▶ **The data**:
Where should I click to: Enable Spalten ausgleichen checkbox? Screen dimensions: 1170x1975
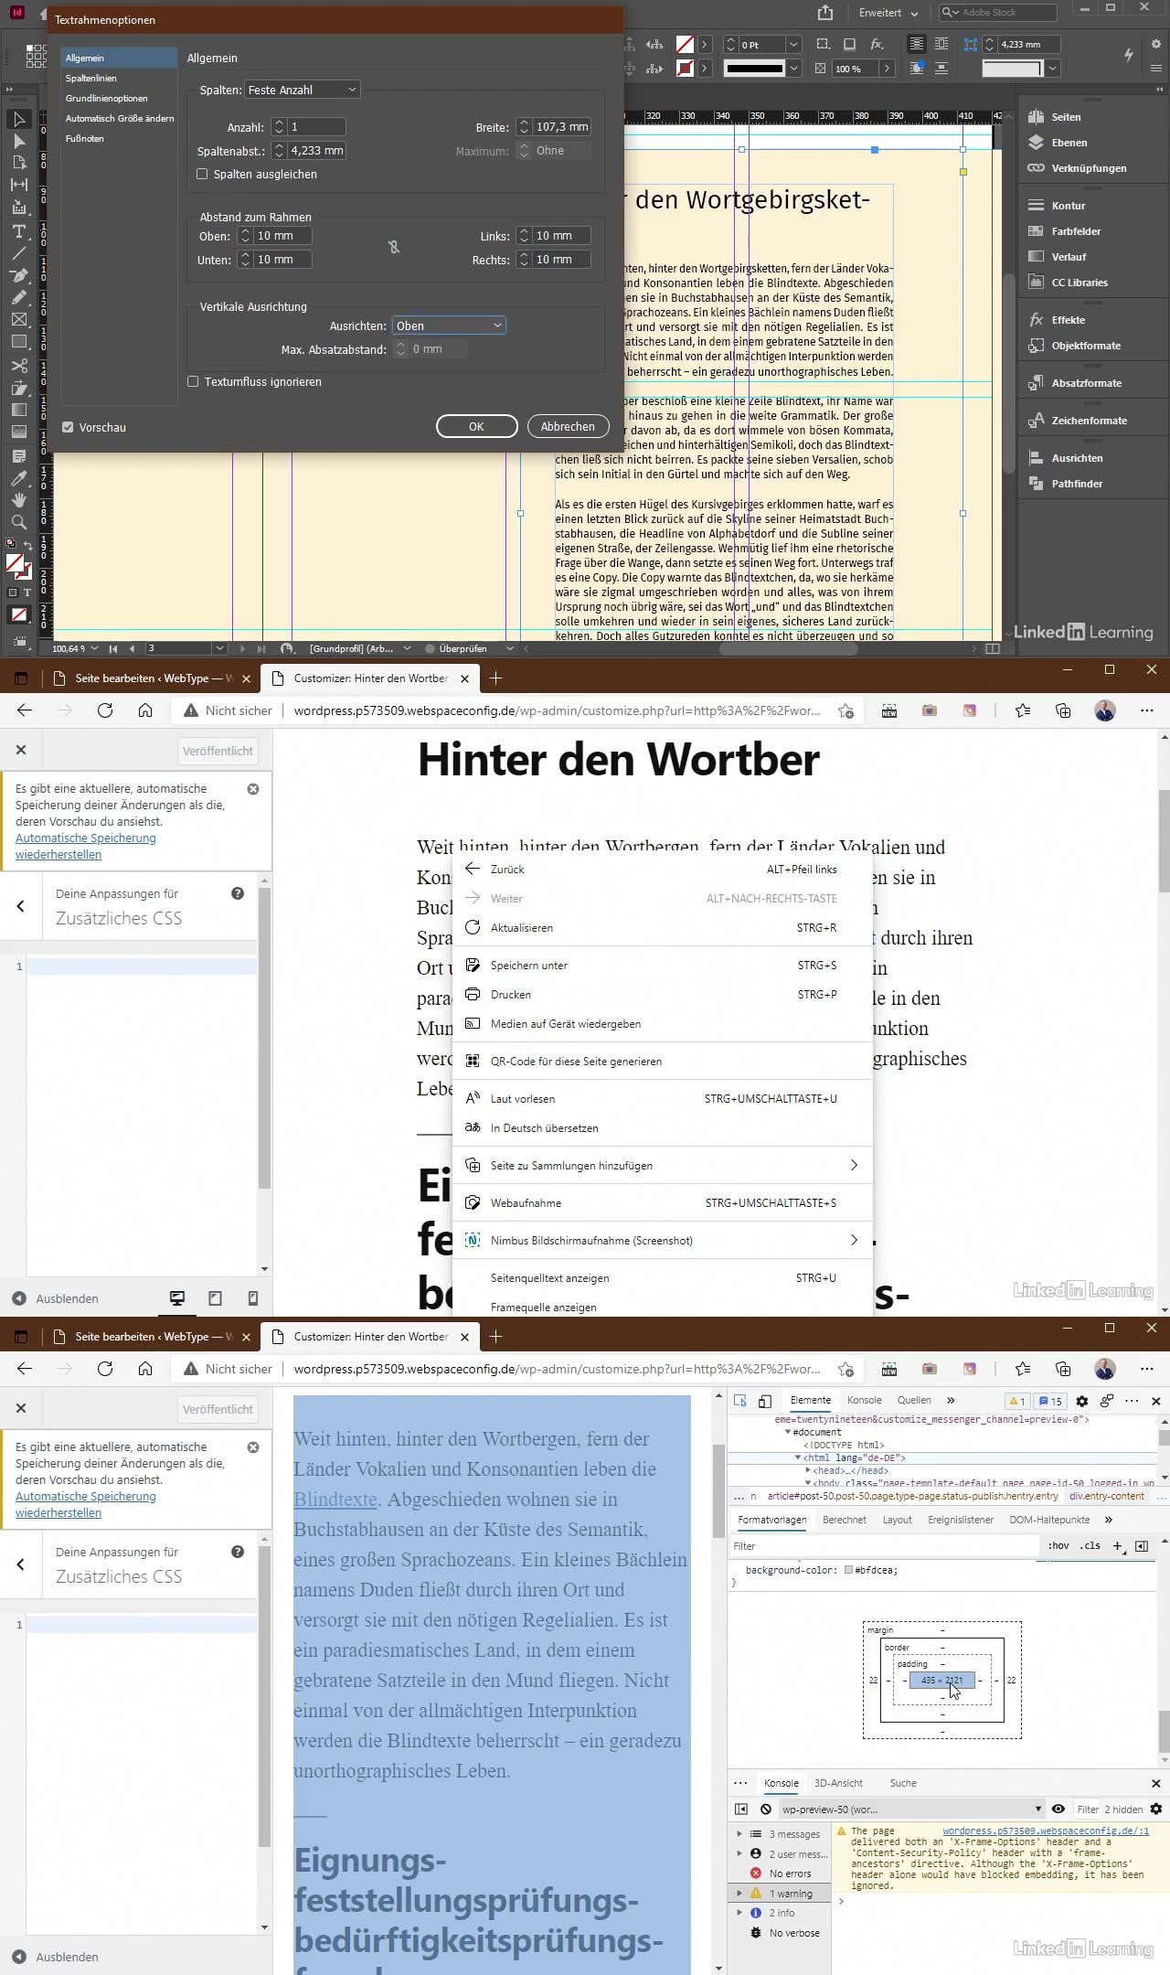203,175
--
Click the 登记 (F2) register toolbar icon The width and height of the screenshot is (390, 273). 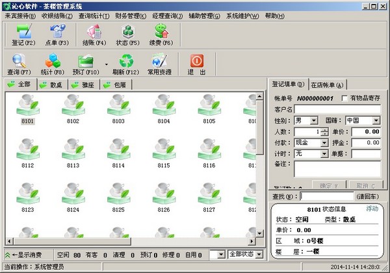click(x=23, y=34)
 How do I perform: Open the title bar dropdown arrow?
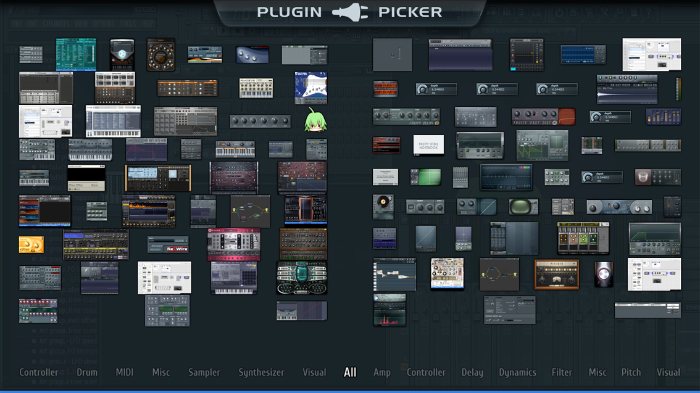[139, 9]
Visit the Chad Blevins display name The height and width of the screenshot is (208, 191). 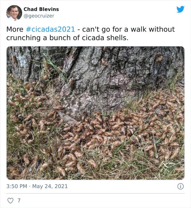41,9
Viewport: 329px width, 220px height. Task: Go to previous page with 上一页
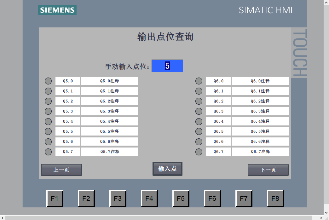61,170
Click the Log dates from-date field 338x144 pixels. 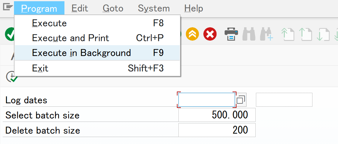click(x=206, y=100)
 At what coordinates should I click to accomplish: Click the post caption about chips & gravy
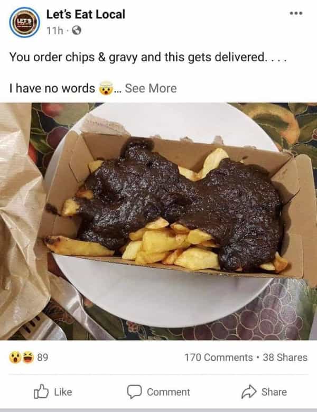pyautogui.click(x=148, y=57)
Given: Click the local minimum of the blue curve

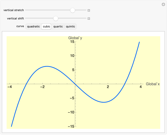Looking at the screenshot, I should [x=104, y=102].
==
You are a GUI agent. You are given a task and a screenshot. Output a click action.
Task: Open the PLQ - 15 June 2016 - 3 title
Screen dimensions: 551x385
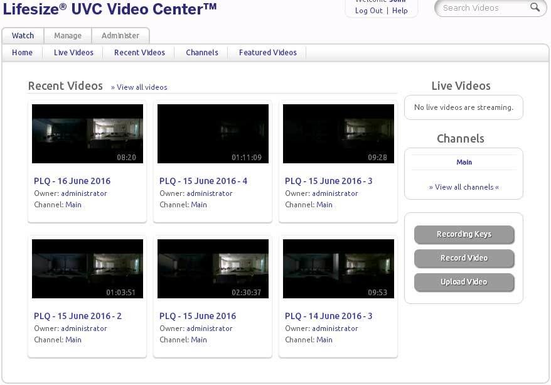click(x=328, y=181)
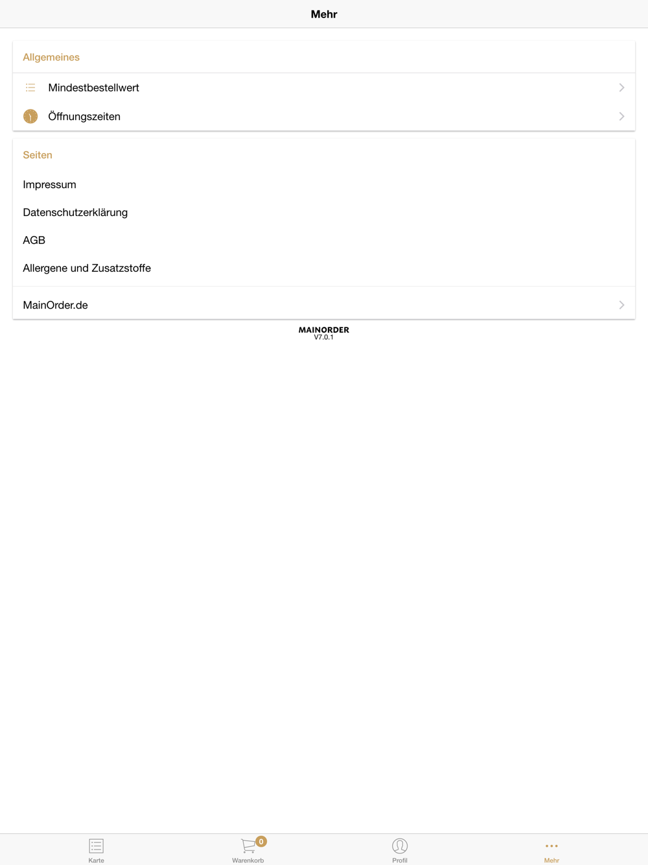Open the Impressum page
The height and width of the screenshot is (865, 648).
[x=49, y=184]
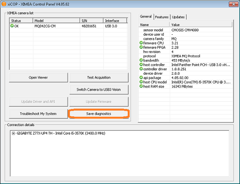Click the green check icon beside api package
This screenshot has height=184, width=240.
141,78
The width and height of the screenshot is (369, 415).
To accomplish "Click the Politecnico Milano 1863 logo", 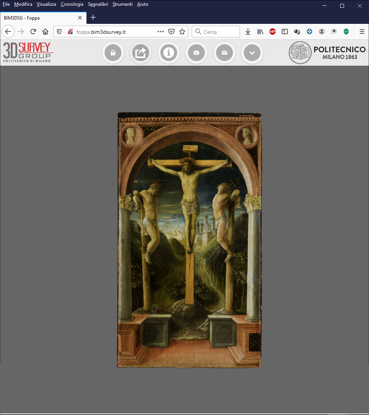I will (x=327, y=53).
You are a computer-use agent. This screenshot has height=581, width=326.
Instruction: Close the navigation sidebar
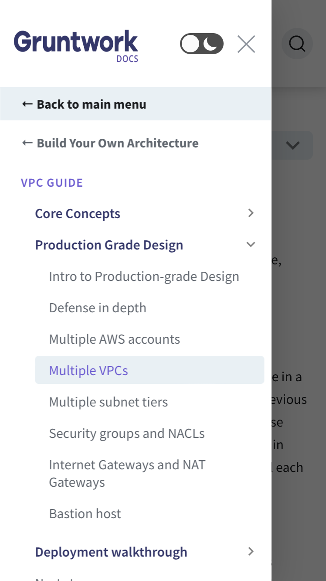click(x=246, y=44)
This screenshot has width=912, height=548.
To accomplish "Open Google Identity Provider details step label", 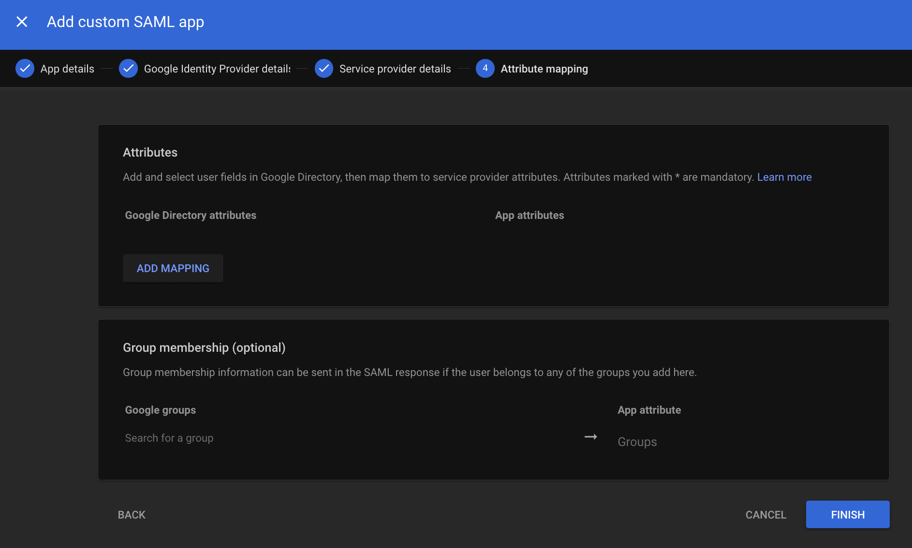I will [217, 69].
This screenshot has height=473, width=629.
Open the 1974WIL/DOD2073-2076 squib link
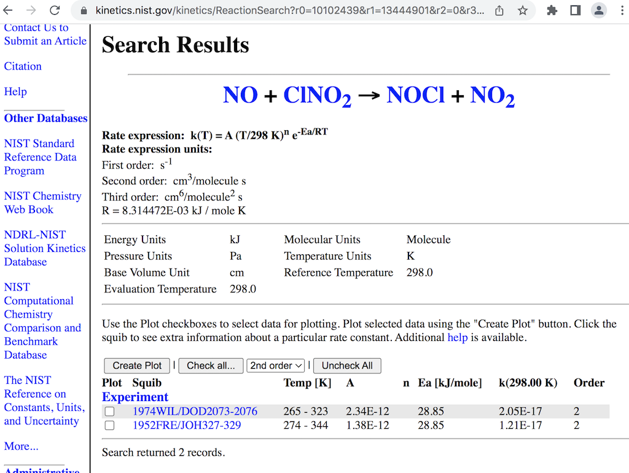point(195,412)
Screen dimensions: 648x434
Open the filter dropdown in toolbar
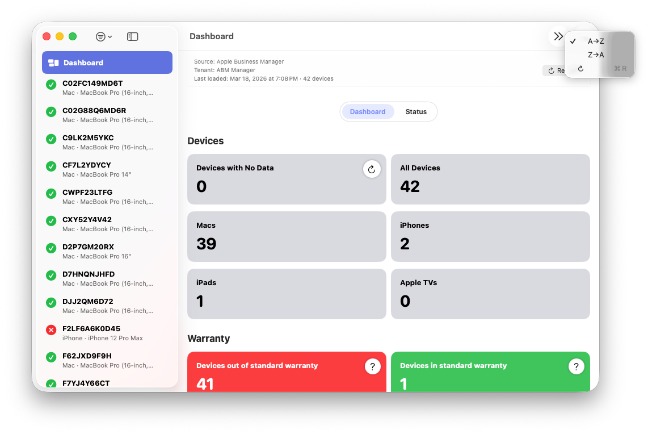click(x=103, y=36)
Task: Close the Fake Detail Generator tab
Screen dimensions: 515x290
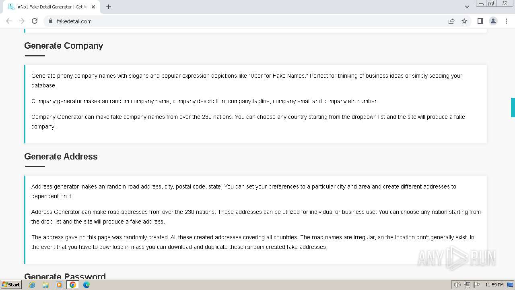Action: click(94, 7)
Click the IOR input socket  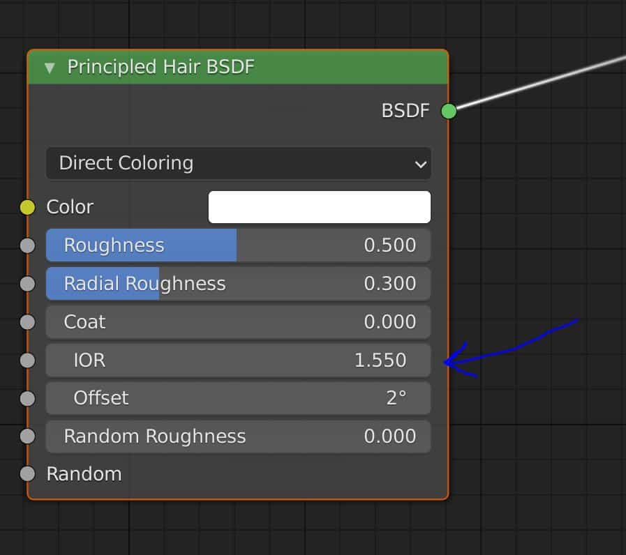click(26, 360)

▶ **The problem**: Where the word "agent" occurs in a line of the records, copy that line.

▶ **Response to the exercise**:
You are a GUI agent. You are given a task and a screenshot. Output a click action.
You are a computer-use agent. This screenshot has height=581, width=326.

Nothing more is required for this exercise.